Newscoisa #79: Vocês também tiram o sutiã pra respirar melhor?
"E vou viver as coisas novas
Que também são boas
O amor, humor das praças
Cheias de pessoas
Agora eu quero tudo
Tudo outra vez"
Se todos os labirintos, digo, se todas as pessoas são iguais é porque se está olhando apenas o vértice do labirinto. Não tenho vergonha do meu percurso. Não tenho orgulho. Não tenho nada senão passos que me levam a caminhar o teu vazio. Em grandes erros, sigo. Vou causando estragos e transtornos, rabiscando muros alheios, procurando passagem e, na falta dela, arrombando paredes e deixando portas atrás de mim.
Entre os dezoito e os vinte e cinco anos, meu rosto tomou um rumo imprevisto. Aos dezoito envelheci. Foi assim com M. Duras, eu jurava que tinha sido assim comigo. Mas não, apesar de na minha vida, também, muito cedo ser tarde demais, e sempre me sentir um tanto mais velha do que o que os anos contavam, meu rosto só mudou aos 40. Mudou tudo de uma vez, ângulos, expressões, textura. Ainda estou aprendendo a ser essa outra mulher.
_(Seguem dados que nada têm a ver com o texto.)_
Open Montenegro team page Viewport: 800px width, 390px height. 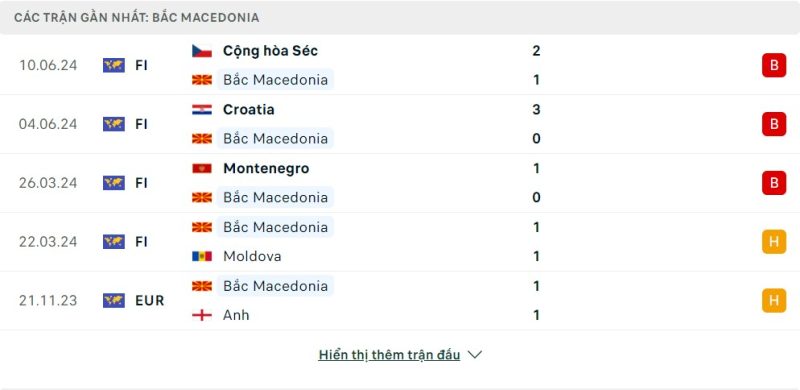click(x=266, y=168)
Que tem seu charme, mas é um charme outro, tal como um esgrimista que muda do florete para o sabre e está descobrindo como manter a elegância.
Quando se pensa “como cheguei aqui” geralmente se faz um balanço de todas as coisas que se fez. Dos passos dados. Das opções escolhidas. De vez em quando eu penso que é um reconhecimento equivocado. Cheguei aqui, também e principalmente, como resultado do que não disse, do que não arrisquei, do que deixei passar, do que não fiz, dos passos que não dei, das opções que não escolhi. Estou aqui, sendo essa, por causa de todas que me recusei a ser, sem nem conhecê-las. Não que eu esteja arrependida ou não goste dessa. Fazemos uma linha de tempo para não ficarmos tontos com o espiral de existir. Finjo um “atrás” para olhar e, lá, vislumbro um tanto de caminhos que poderiam ter sido percorridos. E cada um deles, claro, com tantas outras bifurcações, encruzilhadas, trilhas e mais. É no andar que se faz a estrada. Tendemos a lembrar das decisões como um momento exato de isso ou aquilo, mas a vida dificilmente é preto ou branco. Nós e nossa paleta de memória é que somos limitados. Ou eu, vá saber. Tudo que não fui, inclusive os erros não cometidos, são mistério. Porque depois de um passo, mesmo em falso, há o depois.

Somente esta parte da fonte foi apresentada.